I really can’t believe that I am about to write this. Its not that I am unhappy with the freedom of retirement. I went to Florida for a week on a whim. I spent a week skiing in the Rockies, something I could only dream about for the past twenty years. I get up each day and set my own schedule. I have even learned to skip the guilt when that schedule includes just kicking back with a good book. And yet, I am about to tell you I am missing something.
I’ve thought about it for a while now and at first I wasn’t sure what it was that was missing but the other day, having a very leisurely two hour breakfast with my wife, it became clear.
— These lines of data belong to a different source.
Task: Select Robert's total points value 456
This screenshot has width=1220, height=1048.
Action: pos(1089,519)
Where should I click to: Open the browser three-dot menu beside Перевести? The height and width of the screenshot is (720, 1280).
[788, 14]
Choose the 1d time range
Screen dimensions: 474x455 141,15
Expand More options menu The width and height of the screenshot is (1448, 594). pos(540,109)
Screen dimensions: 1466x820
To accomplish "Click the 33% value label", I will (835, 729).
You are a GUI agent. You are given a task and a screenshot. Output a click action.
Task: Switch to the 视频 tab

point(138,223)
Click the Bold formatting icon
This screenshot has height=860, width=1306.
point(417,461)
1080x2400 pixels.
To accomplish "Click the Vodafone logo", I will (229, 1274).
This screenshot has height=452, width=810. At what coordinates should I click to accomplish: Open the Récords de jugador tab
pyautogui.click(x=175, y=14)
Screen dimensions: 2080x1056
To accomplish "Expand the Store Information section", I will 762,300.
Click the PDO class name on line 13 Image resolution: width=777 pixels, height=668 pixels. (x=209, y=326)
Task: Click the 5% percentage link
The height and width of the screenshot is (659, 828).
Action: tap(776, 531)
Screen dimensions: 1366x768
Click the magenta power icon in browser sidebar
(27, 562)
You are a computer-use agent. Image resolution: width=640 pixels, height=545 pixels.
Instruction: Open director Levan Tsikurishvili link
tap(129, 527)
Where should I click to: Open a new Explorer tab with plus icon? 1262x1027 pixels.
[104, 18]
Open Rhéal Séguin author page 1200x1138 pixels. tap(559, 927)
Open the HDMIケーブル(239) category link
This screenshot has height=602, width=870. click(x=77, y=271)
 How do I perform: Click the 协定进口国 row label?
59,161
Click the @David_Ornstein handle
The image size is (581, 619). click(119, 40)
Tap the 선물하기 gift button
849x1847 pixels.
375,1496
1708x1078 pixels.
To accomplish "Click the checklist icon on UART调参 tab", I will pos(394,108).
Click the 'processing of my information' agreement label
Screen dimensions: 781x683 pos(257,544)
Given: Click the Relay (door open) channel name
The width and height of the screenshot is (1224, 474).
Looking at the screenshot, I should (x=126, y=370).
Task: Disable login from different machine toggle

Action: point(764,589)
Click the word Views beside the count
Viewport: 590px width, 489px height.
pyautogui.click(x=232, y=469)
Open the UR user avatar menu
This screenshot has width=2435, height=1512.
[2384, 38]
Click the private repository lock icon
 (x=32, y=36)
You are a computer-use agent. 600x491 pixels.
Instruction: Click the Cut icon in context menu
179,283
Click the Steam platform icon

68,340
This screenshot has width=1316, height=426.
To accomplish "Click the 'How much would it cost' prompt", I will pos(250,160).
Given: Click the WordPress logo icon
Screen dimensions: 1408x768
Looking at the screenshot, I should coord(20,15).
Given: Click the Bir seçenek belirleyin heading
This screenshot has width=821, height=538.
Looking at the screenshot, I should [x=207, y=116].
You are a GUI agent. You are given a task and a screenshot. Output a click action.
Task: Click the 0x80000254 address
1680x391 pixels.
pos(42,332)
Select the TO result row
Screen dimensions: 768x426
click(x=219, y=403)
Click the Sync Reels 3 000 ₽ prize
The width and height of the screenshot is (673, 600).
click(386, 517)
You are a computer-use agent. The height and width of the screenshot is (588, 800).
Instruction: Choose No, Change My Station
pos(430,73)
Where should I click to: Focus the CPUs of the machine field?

Deb asked if I was actually missing doing tax returns, something that kept me locked in battle from mid-January to mid-April every year for the past thirty-five plus years. I was quick to answer, and apologies to any former client reading this, no way. How would I be missing the stress, especially in a year when the tax law changes are creating countless more hours spent in planning? How could I be missing the hours stacked on hours of time spent at the office? The simple answer, I didn’t miss that. But I was missing something and that turns out to be something I can’t replace.
Tax season, as it has always been known, is more or less a war. It starts well before the first W-2’s or 1099’s hit the mailboxes. It begins slowly as the office and staff gear up for battle. Even before the first client enters through the doors, there will be hours of training on the law changes, software updates and procedures that will be put in place to handle over seven thousand tax returns to be compiled, reviewed, signed, filed and mailed all before April 15th. It will speed up in mid January and by February 1st will consume everyone in the office, demanding conservatively eighty hours a week just to keep up. So where am I going? What masochist would miss that? Well…..me.
Don’t get me wrong, its not the hours, its not the work, its the workers. I said it was a war. In a war, you lean on the soldiers around you. You depend on them. They become your family. Tax season was no different. We were all in it together. We knew when the stress or the hours were getting to one of us. We stepped in. We encouraged. We told war stories and we laughed. We were comrades and only someone who dealt wth it could understand the connections we formed. If knowledge made you proficient at solving tax problems, empathy saved you. That’s what I was missing. I was on R&R while my comrades were going to battle together. I missed the companionship, the hugs, the general encouragement from people going through the same process.
So here is the reality, at some point you step back from the battle and it moves on without you. I will, for as long as they will include me, go back for the occassional lunch or the social hour, but I know it won’t and can’t be the same. Their battle stories will now be their stories and not mine. Conditions will change, and people will change. Life will evolve. Eventually, just as Thomas Hardy wrote, I won’t be able to go back home, the home that work, during a tax season, always became. That family of co-workers I battled along side will have moved on, fighting new battles, their battles.
Every person who retires will go through, to some degree, this feeling of loss. I am missing it now and though difficult, I must find a way to come to grips with it. I will need to find things and people to fill my days and eventually, I will leave the battle behind. I will leave the battle to those younger and still energetic enough to fight it. If any of them are reading this now, here’s my advice. Hang together, appreciate each other and realize that one day you will miss it as much as I do. But for now, as tough as the hours may be, as stressful as the work may seem, you have comrades in arms who are sharing it all. That’s what I miss and always will.